Gran parte de este fraude, de esta farsa, de esta chabacana exposición de ignorancia consentida se remediaría con sólo mencionar, en las primeras líneas de la reseña o sedicente crítica, que el texto que se procederá a comentar es una traducción de una obra de Fulanito por Menganito. Otra gran parte se beneficiaría felizmente de algo que no por arduo ha de ser menos deseable: que el reseñista o crítico que se atrevan a hacer una crítica formal del texto sepan leer críticamente una traducción, hayan podido cotejarla debidamente con el original y no se limiten al torpe, penoso y empobrecedor rezongo lexicográfico, para el que basta un poco de mala uva, un diccionario de sinónimos al uso y la consabida ignorancia de que lo que se está leyendo y comentando es un género aparte. Llegados a este punto, cabe avisar por si acaso: la próxima vez que lea en una reseña que el texto de Fulanito no fluye por culpa de la traducción de Menganito, iré por poco que pueda a la casa del crítico a despertarlo como hizo Moretti en Caro diario y preguntarle, con el original en la mano, dónde le parece a él que fluye y cómo.

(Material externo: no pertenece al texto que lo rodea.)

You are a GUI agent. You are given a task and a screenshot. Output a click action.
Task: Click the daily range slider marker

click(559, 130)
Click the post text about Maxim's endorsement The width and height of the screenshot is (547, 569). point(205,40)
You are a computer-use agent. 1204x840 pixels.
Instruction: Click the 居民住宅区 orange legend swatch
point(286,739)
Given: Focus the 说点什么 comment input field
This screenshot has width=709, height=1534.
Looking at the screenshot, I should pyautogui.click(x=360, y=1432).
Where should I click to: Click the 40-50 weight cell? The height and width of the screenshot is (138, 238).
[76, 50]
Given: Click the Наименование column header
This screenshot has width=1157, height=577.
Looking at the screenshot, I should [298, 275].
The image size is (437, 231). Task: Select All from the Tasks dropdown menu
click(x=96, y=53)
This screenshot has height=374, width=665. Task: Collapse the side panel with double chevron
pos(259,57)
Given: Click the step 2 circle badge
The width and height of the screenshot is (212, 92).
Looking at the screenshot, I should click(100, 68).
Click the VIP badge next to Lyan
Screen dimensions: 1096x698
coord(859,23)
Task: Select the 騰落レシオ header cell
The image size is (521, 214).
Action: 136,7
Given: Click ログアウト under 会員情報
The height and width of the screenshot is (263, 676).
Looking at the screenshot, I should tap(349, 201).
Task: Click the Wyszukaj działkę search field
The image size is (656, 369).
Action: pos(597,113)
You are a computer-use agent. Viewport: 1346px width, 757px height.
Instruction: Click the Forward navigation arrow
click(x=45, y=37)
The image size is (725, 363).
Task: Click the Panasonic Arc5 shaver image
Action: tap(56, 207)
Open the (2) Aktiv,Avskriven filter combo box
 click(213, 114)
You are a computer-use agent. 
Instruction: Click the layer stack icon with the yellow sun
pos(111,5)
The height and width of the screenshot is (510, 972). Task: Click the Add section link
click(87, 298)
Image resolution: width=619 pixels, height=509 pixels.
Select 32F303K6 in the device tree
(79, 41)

La tercera gran parte (lo sé, lo sé, siempre me fallaron las matemáticas) de la fantochada se solucionaría si los editores entendiesen que no hace falta inducir a engaño al público para vender más libros. El lector no tiene por qué preferir creer o fingir que cree que una obra traducida es original para desear comprarla y leerla. Es preciso que el editor sepa que matar al mensajero, es decir, echarle la culpa al traductor de la no fluidez o escasa legibilidad de una obra no garantiza la fidelidad del público lector, que se garantiza, en todo caso y por redundante que parezca, cuidando al buen mensajero y valorando y dignificando su labor. Es, por tanto, la calidad no fingida de las ediciones lo que redundará en la salud de la industria cultural y no viceversa. Y para que haya buenas traducciones, es menester que haya buena crítica.

Hay otras partes tal vez menos grandes pero no menos importantes: el traductor debe saber que la buena crítica lo mejora, porque le da valor y entidad a su tarea, y debe asimismo aprender a entender los comentarios críticos rigurosos como lo que son, o deberían ser: herramientas para un desarrollo más preciso, y en cierto modo menos descorazonador, del oficio. Sin discusión no hay crecimiento, sólo posturas irreconciliables. No podemos pasarnos la vida cabalgando o ladrando; en algún momento habrá que bajar del burro, digo yo.